GESUCHTE ANGABE: Bis zu welcher Taktfrequenz soll der neue CPU-Kühler laut dem Textauszug über CPU-Kühler das Übertakten mitmachen?

TEXTAUSZUG:
_ _ _ _

Ich hab ein paar Test gelesen wo er ganz gut abgeschnitten hat. Mir ist wichtig dass er OC bis 4.0 ghz mitnacht und dabei möglichst leise ist.
Das Aussehen ist mir auch sehr wichtig, warum die Entscheidung schlussendlich auf diesen Lüfter gefallen ist, da mir die anderen zu klobig aussehen. Außerdem gefällt es mir besser wenn der CPU Kühler nur 1 Fan hat.

be quiet! Dark Rock Advanced C1 (BK014) Preisvergleich | Geizhals Österreich

LG

edit: hab noch vergessen zu Fragen: benötige ich dazu noch eine Wärmeleitpaste ? oder sind die bei einem neuen Lüfter dabei und auch gut?


----------



## Rindfleisch3 (19. August 2013)

der pc-nutzer schrieb:


> einer der stärksten luftkühler ist jener: Thermalright Silver Arrow SB-E Special Edition Preisvergleich | Geizhals Deutschland



Habe ich auch in kombi mit 4770k. Kann mich nicht beklagen. kühl sehr gut und ist leise.
Musst nur die Grösse beachten


----------



## der pc-nutzer (19. August 2013)

der dark rock ist ok. oder jener: be quiet! Shadow Rock 2 SR1 (BK013) Preisvergleich | Geizhals Österreich


----------



## henderson m. (21. August 2013)

_ _ _ _

BEREITGESTELLTES MATERIAL:
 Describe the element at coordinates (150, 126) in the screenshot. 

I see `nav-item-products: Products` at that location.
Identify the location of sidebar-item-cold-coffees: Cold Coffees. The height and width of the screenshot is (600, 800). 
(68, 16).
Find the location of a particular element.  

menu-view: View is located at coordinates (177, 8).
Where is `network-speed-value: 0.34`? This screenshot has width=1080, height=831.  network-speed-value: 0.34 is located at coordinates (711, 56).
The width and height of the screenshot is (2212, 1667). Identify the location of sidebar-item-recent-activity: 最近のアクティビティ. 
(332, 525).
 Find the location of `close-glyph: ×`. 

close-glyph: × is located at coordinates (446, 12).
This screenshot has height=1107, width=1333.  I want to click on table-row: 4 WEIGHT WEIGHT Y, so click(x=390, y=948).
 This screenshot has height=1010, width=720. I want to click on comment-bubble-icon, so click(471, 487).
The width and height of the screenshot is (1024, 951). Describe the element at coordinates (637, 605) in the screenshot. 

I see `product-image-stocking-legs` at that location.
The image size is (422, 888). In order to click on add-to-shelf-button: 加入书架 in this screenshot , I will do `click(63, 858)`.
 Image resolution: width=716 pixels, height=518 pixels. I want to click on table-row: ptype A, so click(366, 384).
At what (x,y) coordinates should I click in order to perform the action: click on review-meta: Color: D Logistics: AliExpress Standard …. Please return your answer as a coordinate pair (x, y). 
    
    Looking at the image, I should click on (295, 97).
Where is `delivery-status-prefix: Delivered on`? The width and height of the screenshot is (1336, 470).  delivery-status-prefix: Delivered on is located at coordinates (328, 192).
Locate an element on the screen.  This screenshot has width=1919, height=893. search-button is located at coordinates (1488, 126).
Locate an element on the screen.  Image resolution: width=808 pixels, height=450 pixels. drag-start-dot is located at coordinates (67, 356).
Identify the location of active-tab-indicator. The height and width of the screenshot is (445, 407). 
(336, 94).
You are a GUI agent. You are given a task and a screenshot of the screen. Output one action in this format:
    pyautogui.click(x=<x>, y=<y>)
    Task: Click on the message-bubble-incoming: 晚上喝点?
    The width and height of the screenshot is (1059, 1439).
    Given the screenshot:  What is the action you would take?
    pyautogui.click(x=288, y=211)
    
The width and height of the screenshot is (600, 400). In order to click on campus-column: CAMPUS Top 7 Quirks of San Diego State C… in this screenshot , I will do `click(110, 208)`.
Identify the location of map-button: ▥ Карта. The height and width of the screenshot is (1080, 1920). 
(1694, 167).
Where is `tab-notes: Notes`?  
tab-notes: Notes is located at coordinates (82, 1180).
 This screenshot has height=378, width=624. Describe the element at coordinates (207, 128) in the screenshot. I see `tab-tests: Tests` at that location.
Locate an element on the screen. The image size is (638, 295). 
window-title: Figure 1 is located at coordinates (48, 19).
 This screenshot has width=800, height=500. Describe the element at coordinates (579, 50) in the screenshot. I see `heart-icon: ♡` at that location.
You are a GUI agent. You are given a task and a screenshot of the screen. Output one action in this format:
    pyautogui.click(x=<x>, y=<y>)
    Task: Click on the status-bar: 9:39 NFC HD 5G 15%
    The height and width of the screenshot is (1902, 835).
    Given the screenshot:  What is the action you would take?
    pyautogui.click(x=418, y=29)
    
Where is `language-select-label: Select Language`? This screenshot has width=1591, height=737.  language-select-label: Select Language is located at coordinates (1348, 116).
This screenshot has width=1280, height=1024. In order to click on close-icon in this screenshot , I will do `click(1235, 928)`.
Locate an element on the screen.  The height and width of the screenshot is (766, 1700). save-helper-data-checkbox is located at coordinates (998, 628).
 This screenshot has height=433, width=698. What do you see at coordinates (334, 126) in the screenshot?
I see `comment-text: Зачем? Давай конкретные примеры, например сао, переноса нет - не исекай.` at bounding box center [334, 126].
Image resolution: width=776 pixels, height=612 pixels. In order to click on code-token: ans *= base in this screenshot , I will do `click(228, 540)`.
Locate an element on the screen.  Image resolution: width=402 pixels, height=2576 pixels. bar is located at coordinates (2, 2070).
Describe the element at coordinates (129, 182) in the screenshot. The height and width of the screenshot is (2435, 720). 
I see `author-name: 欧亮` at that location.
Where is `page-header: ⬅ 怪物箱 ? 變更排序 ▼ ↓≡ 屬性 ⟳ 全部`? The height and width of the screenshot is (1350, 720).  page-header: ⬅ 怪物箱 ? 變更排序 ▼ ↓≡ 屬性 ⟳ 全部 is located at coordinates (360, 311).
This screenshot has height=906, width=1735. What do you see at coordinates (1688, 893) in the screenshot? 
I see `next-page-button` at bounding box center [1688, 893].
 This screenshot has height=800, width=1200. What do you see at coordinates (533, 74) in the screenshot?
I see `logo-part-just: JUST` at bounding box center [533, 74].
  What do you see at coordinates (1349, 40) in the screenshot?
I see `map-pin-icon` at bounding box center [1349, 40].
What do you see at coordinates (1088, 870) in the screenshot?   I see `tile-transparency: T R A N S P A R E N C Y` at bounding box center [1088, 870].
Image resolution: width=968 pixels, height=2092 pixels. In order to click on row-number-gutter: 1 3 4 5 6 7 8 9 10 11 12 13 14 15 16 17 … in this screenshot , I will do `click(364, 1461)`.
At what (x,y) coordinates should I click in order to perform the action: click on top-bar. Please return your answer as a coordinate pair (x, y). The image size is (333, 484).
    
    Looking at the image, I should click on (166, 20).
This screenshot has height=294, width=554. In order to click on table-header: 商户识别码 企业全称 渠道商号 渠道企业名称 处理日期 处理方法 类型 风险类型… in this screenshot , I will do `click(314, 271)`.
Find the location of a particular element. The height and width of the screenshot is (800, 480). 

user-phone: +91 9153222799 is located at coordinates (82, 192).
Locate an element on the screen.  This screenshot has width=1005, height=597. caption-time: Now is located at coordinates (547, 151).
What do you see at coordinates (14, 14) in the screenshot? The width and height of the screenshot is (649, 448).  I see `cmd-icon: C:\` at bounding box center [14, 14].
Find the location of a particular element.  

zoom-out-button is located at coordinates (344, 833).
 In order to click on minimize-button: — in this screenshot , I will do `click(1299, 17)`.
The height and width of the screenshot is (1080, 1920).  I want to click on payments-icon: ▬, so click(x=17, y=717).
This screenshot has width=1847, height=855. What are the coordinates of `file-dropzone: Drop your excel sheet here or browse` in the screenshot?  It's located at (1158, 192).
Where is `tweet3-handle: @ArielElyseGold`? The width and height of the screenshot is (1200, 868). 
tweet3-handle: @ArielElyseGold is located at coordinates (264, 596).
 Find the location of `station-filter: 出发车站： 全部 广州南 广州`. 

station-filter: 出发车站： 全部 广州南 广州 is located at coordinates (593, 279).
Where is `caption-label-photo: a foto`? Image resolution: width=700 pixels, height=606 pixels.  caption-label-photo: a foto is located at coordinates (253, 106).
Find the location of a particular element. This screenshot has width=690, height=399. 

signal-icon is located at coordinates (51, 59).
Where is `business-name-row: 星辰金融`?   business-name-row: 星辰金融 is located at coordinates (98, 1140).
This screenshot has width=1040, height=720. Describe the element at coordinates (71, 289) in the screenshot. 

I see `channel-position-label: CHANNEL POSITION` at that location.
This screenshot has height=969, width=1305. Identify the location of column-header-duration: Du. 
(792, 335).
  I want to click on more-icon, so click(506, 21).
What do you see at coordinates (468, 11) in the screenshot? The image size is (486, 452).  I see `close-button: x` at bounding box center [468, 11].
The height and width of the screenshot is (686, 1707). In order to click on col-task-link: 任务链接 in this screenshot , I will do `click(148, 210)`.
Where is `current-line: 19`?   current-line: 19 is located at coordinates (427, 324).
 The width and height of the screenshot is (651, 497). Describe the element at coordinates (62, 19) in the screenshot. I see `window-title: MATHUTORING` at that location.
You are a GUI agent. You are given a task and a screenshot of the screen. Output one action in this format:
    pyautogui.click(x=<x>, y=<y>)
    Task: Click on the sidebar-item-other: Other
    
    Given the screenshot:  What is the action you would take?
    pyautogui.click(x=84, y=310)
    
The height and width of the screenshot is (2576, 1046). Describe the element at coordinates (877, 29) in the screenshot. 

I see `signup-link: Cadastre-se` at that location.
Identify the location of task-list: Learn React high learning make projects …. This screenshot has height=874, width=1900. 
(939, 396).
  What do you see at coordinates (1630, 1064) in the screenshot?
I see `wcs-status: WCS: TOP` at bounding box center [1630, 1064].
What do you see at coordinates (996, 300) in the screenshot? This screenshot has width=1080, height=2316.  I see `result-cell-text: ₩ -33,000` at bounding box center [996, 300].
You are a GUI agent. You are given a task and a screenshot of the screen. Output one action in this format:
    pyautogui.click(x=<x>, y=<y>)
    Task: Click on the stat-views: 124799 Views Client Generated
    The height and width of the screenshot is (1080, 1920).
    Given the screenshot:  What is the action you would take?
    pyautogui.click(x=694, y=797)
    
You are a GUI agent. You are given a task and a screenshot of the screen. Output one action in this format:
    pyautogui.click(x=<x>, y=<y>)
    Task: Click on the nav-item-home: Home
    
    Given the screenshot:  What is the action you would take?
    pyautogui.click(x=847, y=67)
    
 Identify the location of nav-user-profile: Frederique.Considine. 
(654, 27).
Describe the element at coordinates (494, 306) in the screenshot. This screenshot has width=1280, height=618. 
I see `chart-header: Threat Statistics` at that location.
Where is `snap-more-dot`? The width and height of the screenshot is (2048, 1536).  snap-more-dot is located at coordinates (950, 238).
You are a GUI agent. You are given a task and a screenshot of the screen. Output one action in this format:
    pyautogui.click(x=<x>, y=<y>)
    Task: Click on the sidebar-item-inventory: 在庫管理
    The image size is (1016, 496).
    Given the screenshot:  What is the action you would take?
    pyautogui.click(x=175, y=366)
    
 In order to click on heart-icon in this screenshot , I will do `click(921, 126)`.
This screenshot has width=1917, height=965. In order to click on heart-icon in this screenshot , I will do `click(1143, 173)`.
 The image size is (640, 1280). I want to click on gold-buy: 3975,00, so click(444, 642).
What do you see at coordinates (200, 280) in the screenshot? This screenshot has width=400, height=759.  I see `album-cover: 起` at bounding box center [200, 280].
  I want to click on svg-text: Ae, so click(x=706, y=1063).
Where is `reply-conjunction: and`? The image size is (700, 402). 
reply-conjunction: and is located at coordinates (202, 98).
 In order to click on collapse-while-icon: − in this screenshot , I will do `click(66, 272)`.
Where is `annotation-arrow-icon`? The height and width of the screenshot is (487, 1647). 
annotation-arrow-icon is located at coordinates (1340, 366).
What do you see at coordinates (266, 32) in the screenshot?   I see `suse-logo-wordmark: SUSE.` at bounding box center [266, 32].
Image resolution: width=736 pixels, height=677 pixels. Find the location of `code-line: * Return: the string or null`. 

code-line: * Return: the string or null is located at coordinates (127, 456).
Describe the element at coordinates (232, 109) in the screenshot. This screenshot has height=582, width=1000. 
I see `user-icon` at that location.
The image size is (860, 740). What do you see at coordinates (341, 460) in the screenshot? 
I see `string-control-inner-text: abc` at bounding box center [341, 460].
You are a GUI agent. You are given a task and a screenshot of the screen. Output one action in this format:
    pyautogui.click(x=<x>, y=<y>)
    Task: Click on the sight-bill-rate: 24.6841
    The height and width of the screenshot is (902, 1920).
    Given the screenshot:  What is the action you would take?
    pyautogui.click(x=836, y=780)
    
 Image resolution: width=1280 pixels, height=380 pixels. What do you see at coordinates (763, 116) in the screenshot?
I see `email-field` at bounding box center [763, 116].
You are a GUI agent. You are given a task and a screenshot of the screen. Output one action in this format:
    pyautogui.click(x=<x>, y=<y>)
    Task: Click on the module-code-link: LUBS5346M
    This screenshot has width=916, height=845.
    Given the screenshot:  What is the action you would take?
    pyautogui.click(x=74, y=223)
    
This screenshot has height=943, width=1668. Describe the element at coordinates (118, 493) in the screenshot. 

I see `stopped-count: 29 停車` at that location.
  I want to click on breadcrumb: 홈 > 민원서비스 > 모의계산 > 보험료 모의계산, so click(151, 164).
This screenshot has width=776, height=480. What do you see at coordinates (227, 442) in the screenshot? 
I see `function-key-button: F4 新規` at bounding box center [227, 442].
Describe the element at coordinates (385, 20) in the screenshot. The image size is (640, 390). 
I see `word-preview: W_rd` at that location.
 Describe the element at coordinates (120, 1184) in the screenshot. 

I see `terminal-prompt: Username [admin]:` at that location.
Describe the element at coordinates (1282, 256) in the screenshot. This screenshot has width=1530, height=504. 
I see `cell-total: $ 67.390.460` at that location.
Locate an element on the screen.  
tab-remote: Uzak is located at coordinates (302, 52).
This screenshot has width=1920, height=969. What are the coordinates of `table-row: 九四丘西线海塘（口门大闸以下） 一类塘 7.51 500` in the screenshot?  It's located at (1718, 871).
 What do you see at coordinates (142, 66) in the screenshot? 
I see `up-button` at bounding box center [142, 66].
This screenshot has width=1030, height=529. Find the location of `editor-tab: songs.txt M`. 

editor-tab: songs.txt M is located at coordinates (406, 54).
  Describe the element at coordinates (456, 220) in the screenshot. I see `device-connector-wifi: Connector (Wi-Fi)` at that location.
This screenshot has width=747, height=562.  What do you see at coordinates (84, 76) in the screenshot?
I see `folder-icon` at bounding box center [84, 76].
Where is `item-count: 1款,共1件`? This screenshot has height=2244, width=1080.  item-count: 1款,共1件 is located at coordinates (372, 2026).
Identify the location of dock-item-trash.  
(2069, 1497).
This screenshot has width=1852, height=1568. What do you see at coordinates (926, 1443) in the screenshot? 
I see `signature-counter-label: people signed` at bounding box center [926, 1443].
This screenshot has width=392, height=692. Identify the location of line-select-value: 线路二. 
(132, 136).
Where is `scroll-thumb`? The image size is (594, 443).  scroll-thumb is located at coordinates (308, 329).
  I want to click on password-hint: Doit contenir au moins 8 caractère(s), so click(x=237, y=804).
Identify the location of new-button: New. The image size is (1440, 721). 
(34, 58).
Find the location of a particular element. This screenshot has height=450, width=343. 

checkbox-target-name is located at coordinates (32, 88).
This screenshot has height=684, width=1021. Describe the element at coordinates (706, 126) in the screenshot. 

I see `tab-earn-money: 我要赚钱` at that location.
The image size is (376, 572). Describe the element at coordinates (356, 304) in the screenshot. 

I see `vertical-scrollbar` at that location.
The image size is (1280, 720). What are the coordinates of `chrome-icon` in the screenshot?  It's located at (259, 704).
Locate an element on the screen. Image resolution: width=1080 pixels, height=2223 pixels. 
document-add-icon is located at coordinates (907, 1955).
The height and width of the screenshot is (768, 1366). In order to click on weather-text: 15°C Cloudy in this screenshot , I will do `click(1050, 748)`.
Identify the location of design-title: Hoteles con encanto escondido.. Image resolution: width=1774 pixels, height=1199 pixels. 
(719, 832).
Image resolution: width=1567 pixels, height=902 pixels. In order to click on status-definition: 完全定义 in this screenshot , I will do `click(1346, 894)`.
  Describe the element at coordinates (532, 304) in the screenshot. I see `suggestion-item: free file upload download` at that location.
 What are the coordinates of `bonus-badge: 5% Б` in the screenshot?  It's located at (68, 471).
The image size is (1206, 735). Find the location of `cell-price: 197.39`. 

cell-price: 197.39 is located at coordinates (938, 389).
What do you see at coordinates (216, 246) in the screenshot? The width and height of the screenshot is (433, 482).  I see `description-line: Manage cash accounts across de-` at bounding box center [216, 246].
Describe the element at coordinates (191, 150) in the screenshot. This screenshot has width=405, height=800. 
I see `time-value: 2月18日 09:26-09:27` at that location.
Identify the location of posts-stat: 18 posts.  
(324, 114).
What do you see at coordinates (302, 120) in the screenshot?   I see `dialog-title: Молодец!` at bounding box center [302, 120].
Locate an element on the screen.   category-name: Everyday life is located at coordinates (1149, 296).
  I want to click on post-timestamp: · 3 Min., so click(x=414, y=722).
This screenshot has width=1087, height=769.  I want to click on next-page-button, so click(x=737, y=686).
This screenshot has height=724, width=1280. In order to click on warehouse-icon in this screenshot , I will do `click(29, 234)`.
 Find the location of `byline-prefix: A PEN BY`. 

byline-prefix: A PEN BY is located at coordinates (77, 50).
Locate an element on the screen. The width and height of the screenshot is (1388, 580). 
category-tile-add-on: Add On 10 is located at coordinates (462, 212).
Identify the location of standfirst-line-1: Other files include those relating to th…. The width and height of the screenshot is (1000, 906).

_ _ _ _

LÖSUNG: Bis 4.0 GHz.